[Entries on target coordinates]
<<<<

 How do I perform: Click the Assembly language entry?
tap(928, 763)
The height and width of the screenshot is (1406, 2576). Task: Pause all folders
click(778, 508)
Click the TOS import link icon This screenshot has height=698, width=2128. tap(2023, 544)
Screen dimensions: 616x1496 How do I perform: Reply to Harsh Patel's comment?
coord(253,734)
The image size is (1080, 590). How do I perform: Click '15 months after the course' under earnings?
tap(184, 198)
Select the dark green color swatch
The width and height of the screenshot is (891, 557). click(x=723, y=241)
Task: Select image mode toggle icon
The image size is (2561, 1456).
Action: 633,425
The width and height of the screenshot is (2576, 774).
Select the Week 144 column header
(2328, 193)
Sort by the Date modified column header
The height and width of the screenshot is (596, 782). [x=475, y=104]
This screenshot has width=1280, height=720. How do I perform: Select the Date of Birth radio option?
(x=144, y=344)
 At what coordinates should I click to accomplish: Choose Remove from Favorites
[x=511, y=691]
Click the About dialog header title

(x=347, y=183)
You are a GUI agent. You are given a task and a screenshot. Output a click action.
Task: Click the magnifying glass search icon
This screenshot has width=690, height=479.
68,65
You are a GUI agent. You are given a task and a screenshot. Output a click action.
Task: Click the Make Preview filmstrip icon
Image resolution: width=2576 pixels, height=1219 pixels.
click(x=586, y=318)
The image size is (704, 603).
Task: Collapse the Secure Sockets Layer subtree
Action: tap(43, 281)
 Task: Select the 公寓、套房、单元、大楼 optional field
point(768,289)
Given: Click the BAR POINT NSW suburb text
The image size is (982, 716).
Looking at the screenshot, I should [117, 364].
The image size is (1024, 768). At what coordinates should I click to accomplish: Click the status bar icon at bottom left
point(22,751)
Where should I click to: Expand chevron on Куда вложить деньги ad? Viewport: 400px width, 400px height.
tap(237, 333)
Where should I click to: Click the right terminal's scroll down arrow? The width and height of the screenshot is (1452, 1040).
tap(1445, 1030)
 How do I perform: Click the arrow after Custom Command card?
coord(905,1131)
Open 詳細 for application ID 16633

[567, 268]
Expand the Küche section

>>>>

▶ [Your objective]
Show each line in the data above that contains the string "icon". Case matters, so skip any line where it appears only with different capitalization.

▶ [Full answer]
Click the TOS import link icon This screenshot has height=698, width=2128. tap(2023, 544)
Task: Select image mode toggle icon
Task: Click the magnifying glass search icon
Task: Click the Make Preview filmstrip icon
The image size is (1024, 768). At what coordinates should I click to accomplish: Click the status bar icon at bottom left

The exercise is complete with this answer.